Because the carbon balance of the operation changes depending on the decision to separate produced gases before re-injection, and on the type of gas separation technology selected, our energy consumption model included the variability of these operational choices. Gas separation technologies included: (1) fractionation, (2) refrigeration, (3) Ryan-Holmes, and (4) membrane. Results where production gases are re-injected (no separation) are also included. The utility requirements (electricity and natural gas) for the four gas separation processes considered are shown in Table 2.
The horsepower requirement for the energy intensive components of the gate-to-gate system (compression of injection gasses, gas lifting of production wells, surface fluid handling, and separation of produced gases) was estimated. As electricity networks have a different mix of electricity generation (coal, natural gas, solar, wind, etc.), the indirect emissions associated with the horsepower requirement estimates were calculated based on the local electricity grid (SRMV), which emits 468 kg CO2e/MWh and experiences 4.97% grid losses [23], where CO2e is carbon dioxide equivalent, a standard term used for measuring carbon footprint. It allows the inclusion of other GHG emissions in a common unit, based on their relative global warming potential (GWP) GWP factors (CH4: 25 and N2O: 298, 100-year GWP).

2.2.2. Carbon Emission Estimates Downstream of the CO2-EOR Site

We assumed a maximum pipeline transportation distance of 300 miles from the Cranfield field to the closest concentration of refineries in the USA This cluster refines about 75% of the total crude oil processed in the USA Gulf Coast area. Based on Cooney et al. [13], we assumed that USA crude oil is transported from the field to the refineries with an energy intensity of 260 BTU/tonne-mile or 189 J/kg-Km. We also assumed that this energy is 100% supplied by the local grid (SRMV). We estimated the refinery emission factor using a national average [24], determined from 2008 to 2014, of the fuel/energy consumption required to refine the produced crude oil, its energy content [11] and the emission factor per fuel used [23]. Emissions from electricity consumption include a 9% average penalty for national transmission losses. Finally, we estimated the end product combustion emission factor [10], assuming that 93% of the crude refined in the USA will produce CO2 emissions at the combustion end process. According to Jaramillo [10], the average heat content of crude oil refined at USA refineries is 6120 MJ/STB, with an average carbon content of 19.17 Tg C/EJ.

----

Exercise task: Please pick up the text on carbon emissions from the Cranfield CO2-EOR operation and continue it from its last sentence. The material after this point is not needed.

Items listed in a dataset:
----

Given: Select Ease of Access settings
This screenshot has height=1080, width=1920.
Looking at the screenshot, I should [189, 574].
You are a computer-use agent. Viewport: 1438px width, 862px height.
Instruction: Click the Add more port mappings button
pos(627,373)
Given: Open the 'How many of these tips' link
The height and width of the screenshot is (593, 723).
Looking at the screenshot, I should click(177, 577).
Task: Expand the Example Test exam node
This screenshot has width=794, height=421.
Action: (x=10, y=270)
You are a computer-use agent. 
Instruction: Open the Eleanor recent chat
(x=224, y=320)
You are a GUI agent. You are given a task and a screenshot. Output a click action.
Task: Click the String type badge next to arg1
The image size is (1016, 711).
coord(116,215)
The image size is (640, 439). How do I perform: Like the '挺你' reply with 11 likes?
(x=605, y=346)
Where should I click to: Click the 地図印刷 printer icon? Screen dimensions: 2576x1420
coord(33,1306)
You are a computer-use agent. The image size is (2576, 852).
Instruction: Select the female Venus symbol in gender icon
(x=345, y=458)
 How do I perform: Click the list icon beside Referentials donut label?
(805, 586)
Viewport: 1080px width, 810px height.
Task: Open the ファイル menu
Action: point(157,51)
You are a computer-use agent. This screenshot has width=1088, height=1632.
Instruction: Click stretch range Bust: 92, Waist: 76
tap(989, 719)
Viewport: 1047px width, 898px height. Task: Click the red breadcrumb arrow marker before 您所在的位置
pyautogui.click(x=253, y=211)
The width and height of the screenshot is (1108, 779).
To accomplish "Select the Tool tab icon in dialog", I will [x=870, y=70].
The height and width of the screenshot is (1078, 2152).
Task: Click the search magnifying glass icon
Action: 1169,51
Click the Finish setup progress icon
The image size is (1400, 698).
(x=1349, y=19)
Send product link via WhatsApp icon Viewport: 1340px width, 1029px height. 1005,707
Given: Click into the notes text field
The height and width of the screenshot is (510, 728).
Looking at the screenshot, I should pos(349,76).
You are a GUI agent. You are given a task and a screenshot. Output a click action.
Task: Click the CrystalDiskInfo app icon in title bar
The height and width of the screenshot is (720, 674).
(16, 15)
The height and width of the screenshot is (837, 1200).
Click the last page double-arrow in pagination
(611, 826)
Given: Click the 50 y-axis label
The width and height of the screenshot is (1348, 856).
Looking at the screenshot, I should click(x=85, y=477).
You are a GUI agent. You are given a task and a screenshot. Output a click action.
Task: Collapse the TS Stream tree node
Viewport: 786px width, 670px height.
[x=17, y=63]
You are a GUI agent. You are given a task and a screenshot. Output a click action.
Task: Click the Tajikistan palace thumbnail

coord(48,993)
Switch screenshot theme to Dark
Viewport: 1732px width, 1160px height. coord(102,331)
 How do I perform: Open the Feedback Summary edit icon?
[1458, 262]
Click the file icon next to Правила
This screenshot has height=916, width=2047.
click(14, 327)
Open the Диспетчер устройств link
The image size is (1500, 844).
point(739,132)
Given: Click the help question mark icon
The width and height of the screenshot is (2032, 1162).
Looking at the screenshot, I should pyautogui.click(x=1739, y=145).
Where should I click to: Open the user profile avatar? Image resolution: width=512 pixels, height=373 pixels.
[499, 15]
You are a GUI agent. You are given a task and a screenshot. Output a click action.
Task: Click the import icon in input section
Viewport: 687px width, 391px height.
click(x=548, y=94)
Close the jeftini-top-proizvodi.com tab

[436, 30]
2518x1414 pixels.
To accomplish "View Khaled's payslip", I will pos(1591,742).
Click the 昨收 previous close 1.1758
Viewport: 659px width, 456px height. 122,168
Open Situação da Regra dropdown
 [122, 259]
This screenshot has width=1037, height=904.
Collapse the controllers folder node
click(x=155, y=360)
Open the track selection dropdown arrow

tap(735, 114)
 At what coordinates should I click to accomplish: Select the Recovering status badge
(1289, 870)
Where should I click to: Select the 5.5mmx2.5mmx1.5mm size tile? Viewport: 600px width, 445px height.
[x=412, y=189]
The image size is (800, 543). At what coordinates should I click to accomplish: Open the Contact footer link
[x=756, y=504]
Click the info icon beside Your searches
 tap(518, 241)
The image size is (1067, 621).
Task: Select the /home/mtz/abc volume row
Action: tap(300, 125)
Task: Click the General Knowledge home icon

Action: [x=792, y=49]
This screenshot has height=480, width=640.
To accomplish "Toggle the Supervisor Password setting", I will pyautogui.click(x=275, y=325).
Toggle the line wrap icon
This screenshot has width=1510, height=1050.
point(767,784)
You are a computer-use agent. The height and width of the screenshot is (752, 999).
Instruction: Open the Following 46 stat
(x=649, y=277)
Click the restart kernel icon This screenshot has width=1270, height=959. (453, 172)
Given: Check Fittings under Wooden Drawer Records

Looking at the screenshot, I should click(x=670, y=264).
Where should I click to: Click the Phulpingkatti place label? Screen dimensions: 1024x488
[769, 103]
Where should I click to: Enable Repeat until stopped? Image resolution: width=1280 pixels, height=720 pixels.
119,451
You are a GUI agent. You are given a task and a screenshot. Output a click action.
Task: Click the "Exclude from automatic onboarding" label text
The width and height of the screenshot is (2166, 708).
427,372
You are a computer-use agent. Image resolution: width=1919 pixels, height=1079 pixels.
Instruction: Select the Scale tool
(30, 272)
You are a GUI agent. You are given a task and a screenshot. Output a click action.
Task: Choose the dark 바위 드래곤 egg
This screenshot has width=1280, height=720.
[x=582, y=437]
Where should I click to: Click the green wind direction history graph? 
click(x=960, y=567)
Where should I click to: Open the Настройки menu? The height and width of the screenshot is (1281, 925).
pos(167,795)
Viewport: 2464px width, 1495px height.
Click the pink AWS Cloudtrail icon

----

Response:
3. Results and Discussion

3.1. Scenarios without Stacked Carbon Storage in Saline Aquifers

One of the goals of our scenario analysis was to capture a range of reservoir responses to different CO2 injection strategies. Results from our compositional numerical reservoir simulation for cumulative oil production and for geologic carbon storage are shown in Figure 4. Both parameters are plotted for our four CO2 injection scenarios as a function of the volumes of CO2 injected into the reservoir. The end points of all curves represent the closure of the 25-year injection period.
Figure 4a shows injection volumes were largest in the continuous gas injection scenarios (CGI and WCI). However, WAG produced more oil than WCI, and produced 80% of the oil produced by CGI with only 58% of the injected CO2. Figure 4b shows CO2 storage reached a maximum and then decreased with time. The maximum point was reached when the CO2 recycled exceeded the CO2 injection rate. Excess recycled gas was then assumed to be sent to adjacent CO2-EOR floods. As the excess CO2 exited the boundaries of the system, it was subtracted from the storage volumes. As expected, CO2 injection strategies that produced the most oil also stored the most CO2 (CGI and WAG), which confirms the argument that increased oil production also increases ultimate CO2 storage volume.
A better indicator of the efficiency of the CO2-EOR floods are the CO2 utilization rates (Figure 5), which refer to the volume of CO2 that needs to be injected to produce one barrel of oil. Gross utilization rates include total CO2 injection (purchased plus recycled CO2), whereas net utilization rates only consider purchased CO2.
Net utilization rates were lowest in our two water curtain scenarios. Ever though cumulative oil production was lowest in these two cases, the low net utilization shows the efficiency of the water curtain in assisting oil recovery, with less purchased CO2.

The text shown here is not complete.